Song by Guns N' Roses

from the album Use Your Illusion II
- Released: September 17, 1991
- Recorded: June 9–10, 1991
- Studio: Metalworks Recording Studios
- Genre: Hard rock; heavy metal;
- Length: 5:41
- Label: Geffen
- Songwriter(s): Duff McKagan; Slash; Axl Rose;
- Producer(s): Mike Clink; Guns N' Roses;

= Get in the Ring =

"Get in the Ring" is the fifth song on the Guns N' Roses album Use Your Illusion II. Written by Axl Rose, Duff McKagan and Slash, it is a diss track directed at music critics. Mentioned by name are critics from Hit Parader (Andy Secher), Circus, Kerrang! (Mick Wall) and Spin (Bob Guccione, Jr.).

==Background==
The song was originally written by McKagan as "Why Do You Look at Me When You Hate Me?", which is its first line. In the interview that precipitated Mick Wall's mention in the song (see below), Rose said: "I've brought in an album. Duff brought in one song. It's called 'Why Do You Look At Me When You Hate Me?' and it's just bad-assed. And I wrote a bunch of words to that." The song was then going to be titled "Get in the Ring Motherfucker" but that was changed too.
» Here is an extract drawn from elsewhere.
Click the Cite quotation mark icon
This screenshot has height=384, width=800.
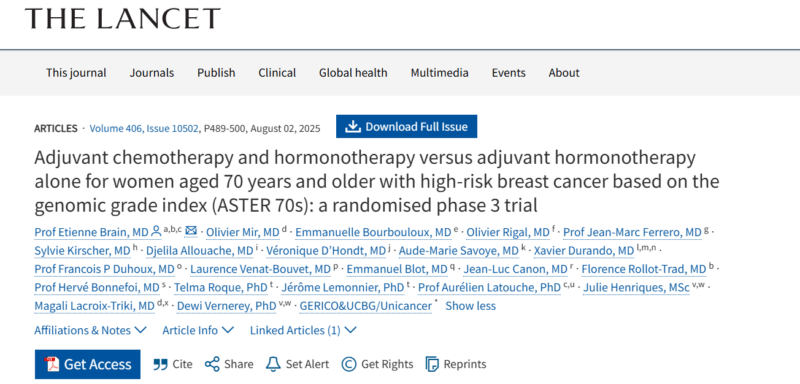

At the time of the song's release, Mick Wall of Kerrang! was thought to have been mentioned because of his book Guns N' Roses: The Most Dangerous Band in the World, which was a no holds barred collection of interviews and stories about the band. Wall denies this, and claims the real reason was an interview he conducted in early 1990 for Kerrang! that included Rose's threat to harm Vince Neil of Mötley Crüe after an incident involving Neil's then-wife and Izzy Stradlin.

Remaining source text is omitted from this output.